Weight and the associated extra fuel costs to transport the weight. The cost of sterilizing and sorting the bottles. Breakage and transportation of the bottles. If they are being recycled, it wouldn’t matter if it was broken glass but it takes a lot of energy to recycle.
Yeah, there is a lot of cost with glass and reuse, which is why soda bottling companies ditched the classic 10 oz and 26 oz bottles in favor of plastic, which was cheaper, lighter weight, more resilient, and they didn’t have to deal with sorting and sterilizing. For the soda companies and bottlers, plastic is all upside, and the externalities of litter and pollution is Somebody Else’s Problem.

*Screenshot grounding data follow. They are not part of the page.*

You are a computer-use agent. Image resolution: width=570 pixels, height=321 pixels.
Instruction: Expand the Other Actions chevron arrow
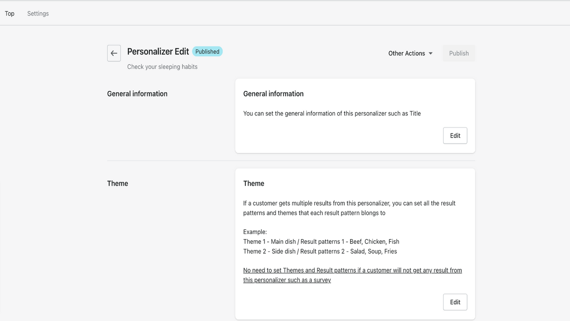[431, 53]
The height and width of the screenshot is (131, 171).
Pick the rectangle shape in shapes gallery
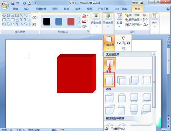point(4,20)
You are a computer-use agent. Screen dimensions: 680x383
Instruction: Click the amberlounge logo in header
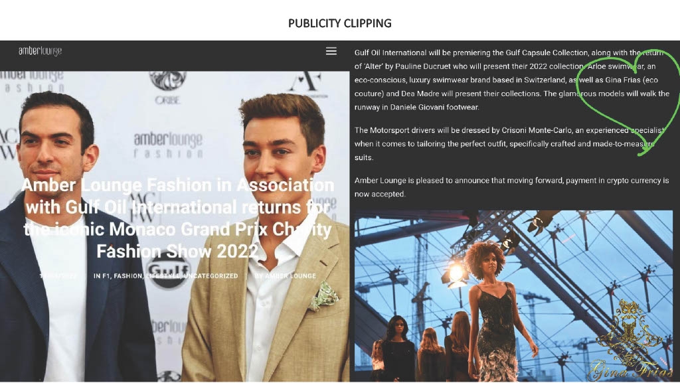pos(40,50)
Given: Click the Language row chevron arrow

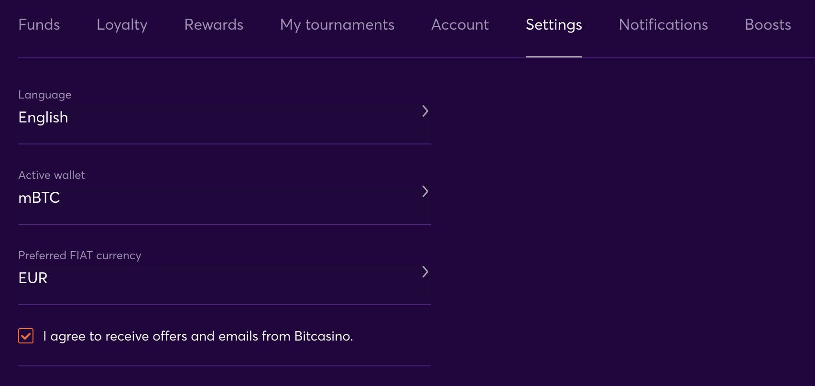Looking at the screenshot, I should pos(425,111).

Clear glass can be ground up, remelted, and reused essentially indefinitely, but all of the processing takes more energy than just using virgin sand so until we started running into availability of glass-quality sand there was little effort to recycle it. Until the recent awareness of the hazards of plastic, glass was basically for hipsters, craft beer, home canning, and people who drink overpriced flavored tea. The beverage industry still isn’t inclined to move back to it en masse and especially not if it requires reuse.
Stranger
I think you can find bottled water sold in glass bottles; possibly Perrier or Pelligrino.
Yes, but usually these are 750 ml, not the half gallon bottles I remember.
Have you actually looked at how bottled water is processed? They get the water from named springs and then run it through their RO system. Then they add their special mix of salts and minerals so that each bottle has the same trademark taste.
Bottled water is horrible for the environment and for cats, dogs and humans. Our pets have been on RO water for almost 30 years by vet advice and our current vet thinks that our porcelain pet fountains are the best we can do for our furry overlords.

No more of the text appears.